## FRAGMENTO:

#####

Muertos, nunca

Carlos Amigo, cardenal arzobispo emérito de SevillaCARLOS AMIGO VALLEJO | Cardenal arzobispo emérito de Sevilla

“No se trata de simples recomendaciones morales, sino de la obligación de asumir, como cristiano, todo aquello que conduce a la verdadera vida…”

Nunca nos declaremos muertos, pase lo que pase. Es una manera de decir, al modo del papa Francisco, de aquello de lo que san Pablo advertía a los cristianos de Corinto acerca de la fragilidad del vaso de barro que contiene la fortaleza de la gracia de Dios. Atribulados, perplejos, perseguidos, derribados… Pero ni aplastados, ni desesperados, ni abandonados, ni aniquilados. Jesús vigila y acompaña.

Superando la sensación de frustración y puertas sin salida, parece necesario el hacer un justo balance acerca de los recursos de los que se dispone y de las dificultades que hay que sortear para enfrentarse con ellas y vencer. No vaya a ser que tengamos la mano llena de posibilidades y el ánimo perezoso y encogido. Comunicándolo, el bien se arraiga, se desarrolla. La vida se acrecienta dándola y se debilita en el aislamiento y la comodidad. Así nos lo dice el papa Francisco en ese maravilloso cántico a la alegría del Evangelio que es la exhortación apostólica Evangelii gaudium.

#####

## CONTENIDO DEL LISTADO:
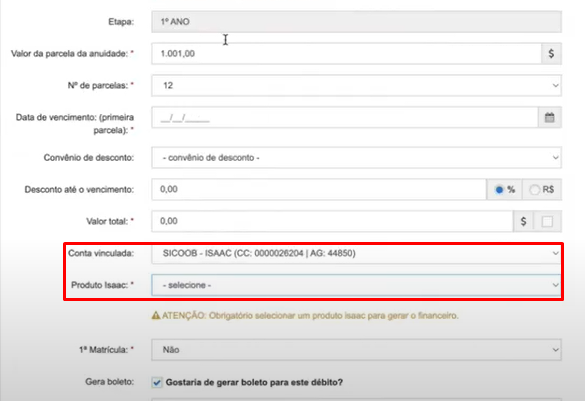Screen dimensions: 585x401
Task: Click Valor da parcela input field
Action: click(346, 54)
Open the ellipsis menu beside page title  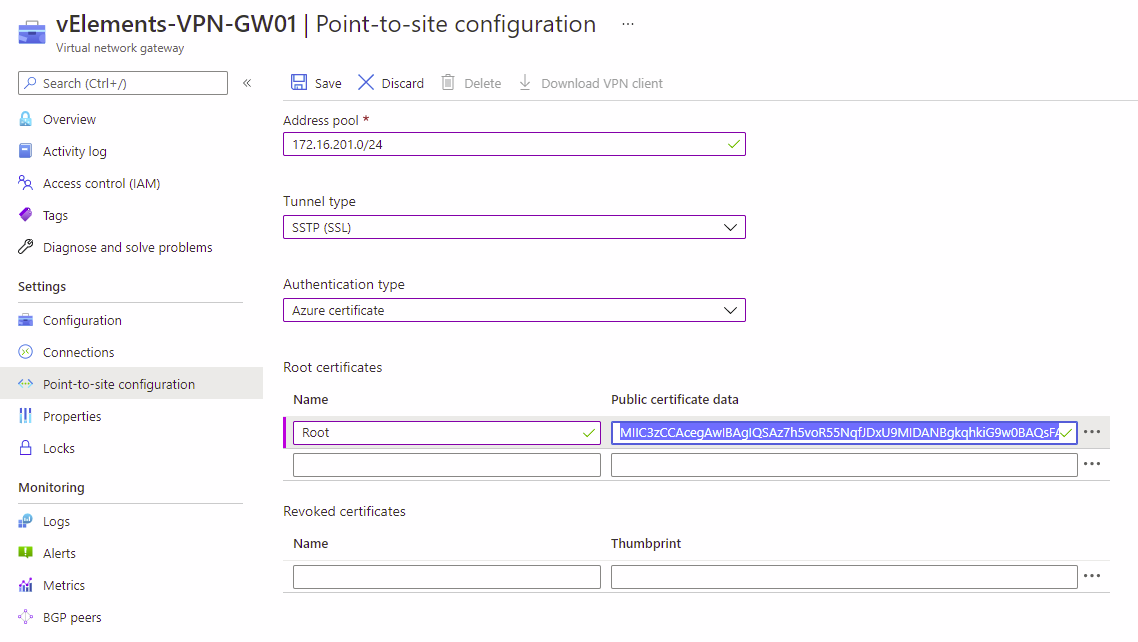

#####

## QUÉ HACER:
Reproduce el fragmento, todo desde "Muertos, nunca" hasta "vigila y acompaña.", cambiando "Corinto" por "Tesalónica".

## RESULTADO:
Muertos, nunca

Carlos Amigo, cardenal arzobispo emérito de SevillaCARLOS AMIGO VALLEJO | Cardenal arzobispo emérito de Sevilla

“No se trata de simples recomendaciones morales, sino de la obligación de asumir, como cristiano, todo aquello que conduce a la verdadera vida…”

Nunca nos declaremos muertos, pase lo que pase. Es una manera de decir, al modo del papa Francisco, de aquello de lo que san Pablo advertía a los cristianos de Tesalónica acerca de la fragilidad del vaso de barro que contiene la fortaleza de la gracia de Dios. Atribulados, perplejos, perseguidos, derribados… Pero ni aplastados, ni desesperados, ni abandonados, ni aniquilados. Jesús vigila y acompaña.